Because one thing is to have a good specification. Another thing is to know how to execute that specification with order, criteria, and sense of dependency.
That’s where many demands start to get lost.
The Error of Thinking Good Specification Is Already Enough
When specification is clear, it gives a somewhat deceptive feeling that the work is already practically solved.
The reasoning usually goes like this:
now that everything is clear, it’s just implementing
AI already understood what needs to be done
let’s go breaking into prompt and deliver quickly
In very small projects, sometimes this even works. But, as demand grows a little, this leap starts to charge a price.
Because understanding what needs to be built doesn’t automatically solve:
- where to start
- what depends on what
- what can be done in parallel
- which part concentrates more risk
- where it’s worth validating early
- how to avoid rework between stages
Without this reasoning, implementation turns into a sequence of locally plausible actions, but globally disorganized.
In the short term, it seems like speed.
In the medium term, refactoring, decision collisions, crooked scope, and that famous sensation that the work walked a lot and consolidated little appear.
What the plan Stage Solves
I don’t see plan as a pompous schedule.
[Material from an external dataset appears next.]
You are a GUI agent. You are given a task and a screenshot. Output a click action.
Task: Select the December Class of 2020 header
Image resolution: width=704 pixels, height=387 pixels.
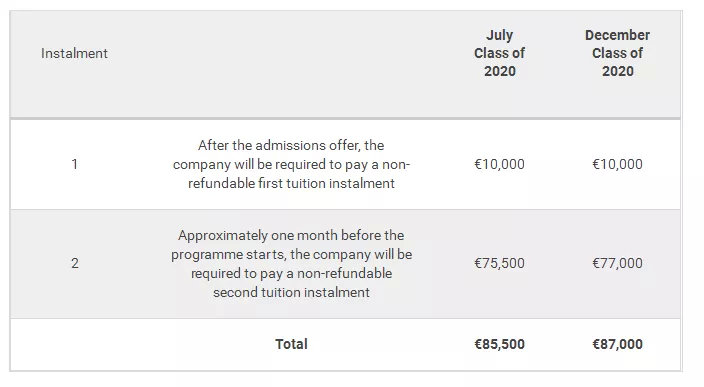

Nor do I see it as the obligation to assemble a document full of little boxes just to seem like process.
For me, plan solves one very practical thing: transform specification into execution strategy.
It’s the moment when I try to organize:
- the order of work
- dependencies between parts
- blocks that make sense to separate
- risks that deserve attention early
- sequence that reduces rework
- validation points along the way
In other words, if specify answers “what needs to happen,” plan starts to answer “how do I organize the crossing of this work.”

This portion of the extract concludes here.